▶ [REQUIRED WORK]
Go to the line that contains "Screen dimensions: 1024x408" in the records below and repeat it, and each line after it, exactly through the end, omitting pictures.

[Dataset entries]

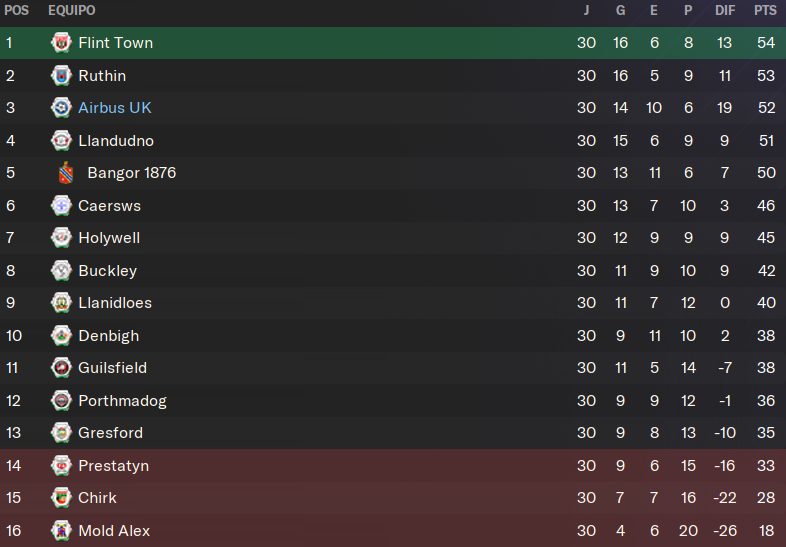Open the Holywell team page
This screenshot has height=547, width=786.
[109, 238]
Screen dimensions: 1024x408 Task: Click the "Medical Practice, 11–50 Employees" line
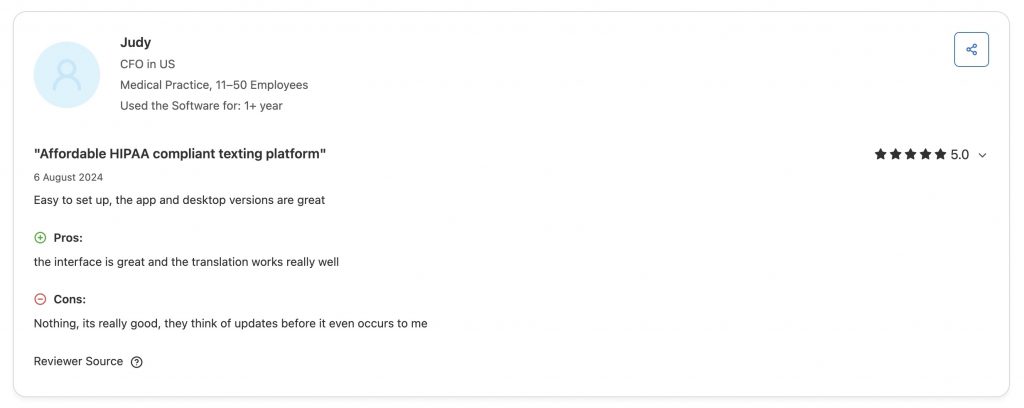[214, 85]
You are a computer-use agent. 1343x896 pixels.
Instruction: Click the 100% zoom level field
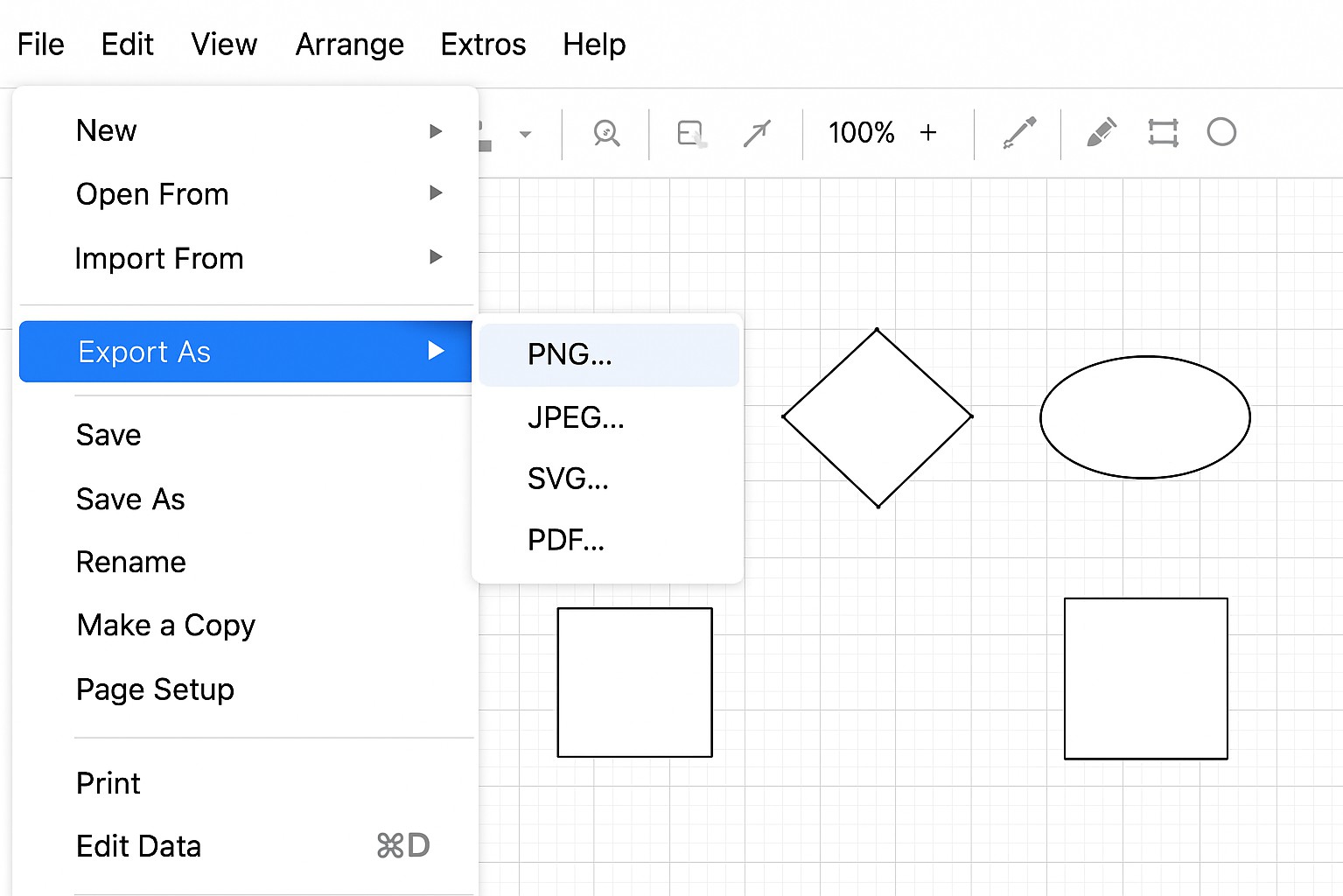861,133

▶ [PROBLEM SOLUTION]
Screen dimensions: 1024x408 Task: Click the "Medical Practice, 11–50 Employees" line
[214, 85]
You are a computer-use agent. 1343x896 pixels.
Instruction: Click the 100% zoom level field
861,133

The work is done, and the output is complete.